── DOCUMENT TEXT

8. Section 2221 Burns 1908, Acts 1905 p. 584, provides that this court shall, in appeals in criminal cases, disregard technical errors and defects, which did not, in the opinion of the court, prejudice the substantial rights of the accused. The Attorney-General insists that this statute is applicable here, and the judgment should be af*485firmed, because defendant’s own testimony, fairly considered, establishes his guilt as charged.

We have carefully considered the evidence in the ease, and without quoting from it we deem it sufficient to say that the evidence of Myrtle Whitten is amply corroborated on all points in controversy here by the testimony of defendant himself.

We think that instruction ten, given by the court, and the refusal of five and a half, requested, did not prejudice the substantial rights of appellant, within the meaning of §2221, supra. It would be difficult to perceive how the jury, with all evidence eliminated relating to the girl’s preparation for marriage, could, under the evidence, have arrived at a verdict other than the one returned. While it is desirable that records should be free of error in criminal cases, the legislative mandate found in §2221, supra, has ever been, and should ever be, given the construction plainly indicated by its language. Coppenhaver v. State (1903), 160 Ind. 540, 67 N. E. 453; Shears v. State (1897), 147 Ind. 51, 46 N. E. 331; Sanderson v. State (1907), 169 Ind. 301, 315, 82 N. E. 525; Hoffman v. State (1911), 176 Ind. 284, 95 N. E. 1002; Wood v. State (1883), 92 Ind. 269.

────
── SUPPLIED INFORMATION

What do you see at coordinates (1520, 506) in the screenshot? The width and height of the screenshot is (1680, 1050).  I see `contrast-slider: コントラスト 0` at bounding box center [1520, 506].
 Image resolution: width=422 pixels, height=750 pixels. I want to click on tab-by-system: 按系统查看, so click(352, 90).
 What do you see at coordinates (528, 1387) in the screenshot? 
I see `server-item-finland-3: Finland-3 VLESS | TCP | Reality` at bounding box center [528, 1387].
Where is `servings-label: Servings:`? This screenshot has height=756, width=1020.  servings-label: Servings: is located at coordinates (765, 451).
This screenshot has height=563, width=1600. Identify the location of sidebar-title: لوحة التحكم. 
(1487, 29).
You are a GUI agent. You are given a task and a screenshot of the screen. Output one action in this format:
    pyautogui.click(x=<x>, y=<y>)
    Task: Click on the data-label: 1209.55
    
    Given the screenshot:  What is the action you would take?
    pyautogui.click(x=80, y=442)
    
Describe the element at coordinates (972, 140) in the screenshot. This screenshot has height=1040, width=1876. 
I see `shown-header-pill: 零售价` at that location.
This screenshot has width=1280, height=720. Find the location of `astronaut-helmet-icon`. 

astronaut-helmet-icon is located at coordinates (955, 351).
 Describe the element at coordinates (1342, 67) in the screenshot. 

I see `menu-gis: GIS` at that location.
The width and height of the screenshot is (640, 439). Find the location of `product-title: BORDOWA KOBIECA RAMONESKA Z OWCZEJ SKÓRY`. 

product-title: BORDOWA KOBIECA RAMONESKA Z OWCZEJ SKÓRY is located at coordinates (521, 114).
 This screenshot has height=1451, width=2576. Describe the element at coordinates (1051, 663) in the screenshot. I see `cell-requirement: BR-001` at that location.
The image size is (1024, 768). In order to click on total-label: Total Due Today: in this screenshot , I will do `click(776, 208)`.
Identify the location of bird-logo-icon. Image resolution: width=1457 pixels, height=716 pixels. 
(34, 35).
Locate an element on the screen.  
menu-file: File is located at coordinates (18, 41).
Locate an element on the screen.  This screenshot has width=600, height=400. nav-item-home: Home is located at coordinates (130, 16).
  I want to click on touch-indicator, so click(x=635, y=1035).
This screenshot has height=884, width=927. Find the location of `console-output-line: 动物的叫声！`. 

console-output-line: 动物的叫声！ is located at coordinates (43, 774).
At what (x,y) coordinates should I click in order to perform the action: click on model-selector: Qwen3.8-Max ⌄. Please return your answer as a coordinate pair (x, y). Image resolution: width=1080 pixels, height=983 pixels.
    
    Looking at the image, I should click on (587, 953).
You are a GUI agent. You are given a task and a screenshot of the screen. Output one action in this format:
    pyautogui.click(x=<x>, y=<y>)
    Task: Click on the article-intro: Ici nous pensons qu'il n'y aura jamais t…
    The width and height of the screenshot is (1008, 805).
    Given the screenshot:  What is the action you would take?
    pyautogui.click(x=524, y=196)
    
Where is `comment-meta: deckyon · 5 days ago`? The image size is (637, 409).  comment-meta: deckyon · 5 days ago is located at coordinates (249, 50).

────

| WORK INSTRUCTION A |
In the court opinion, what does Section 2221 Burns 1908 require the court to do in appeals in criminal cases?
| WORK INSTRUCTION B |
Decide whether each statement agrees with the court opinion. Answer yes or no, and quote the words that settle it.
(i) The Attorney-General argues that Section 2221 applies to this case.
(ii) The court found that the defendant's testimony contradicted Myrtle Whitten's evidence.
(iii) The court held that instruction ten prejudiced the substantial rights of the appellant.
| WORK INSTRUCTION C |
Write a continuation of the court opinion that picks up after its final sentence.
None of the stored lines are needed for this exercise.

| RESPONSE AREA A |
It requires the court to disregard technical errors and defects that did not, in the court's opinion, prejudice the substantial rights of the accused.

| RESPONSE AREA B |
(i) Yes: "The Attorney-General insists that this statute is applicable here"
(ii) No: "the evidence of Myrtle Whitten is amply corroborated on all points in controversy here by the testimony of defendant himself"
(iii) No: "We think that instruction ten, given by the court, and the refusal of five and a half, requested, did not prejudice the substantial rights of appellant"

| RESPONSE AREA C |
Counsel for appellant, in their brief, say: “It might be claimed that it would be a protection to the girls of this State to sustain a conviction where their ruin is accomplished by young men, even if the evidence is unsatisfactory, but the answer to that claim is that girls can best protect themselves, and when they are informed that courts and juries are not going to lend their aid to protecting them, * * * they will need no protection from the courts. ’ ’

In this case, the evidence satisfied the jury of appellant’s guilt, and it warranted the jury’s finding. This statute was designed, to protect the virtue of girls whose immature judgments may be overcome by their affections for licentious suitors who lure their helpless victims to ruin by promises *486as false, in fact, as they are sacred, in form. It was further designed to prevent the births of illegitimate children.

No higher duty rests on the State than that of safeguarding the virtue of its young womanhood, and if the courts were ever allowed any discretion in the enforcement of valid laws, most assuredly a lax discretion would not be exercised in relation to this one. It is sufficient to say, however, that in no case is any such discretion vested in courts.

The errors occurring at the trial did not substantially harm appellant. The verdict of the jury was just. If the term of imprisonment in the Indiana Reformatory, which the law fixes on appellant as the result of his crime, fails to chasten his life, it is to be believed that its effect will be to protect other girls, whose untutored wills might be overcome by seducer’s wiles. Judgment affirmed.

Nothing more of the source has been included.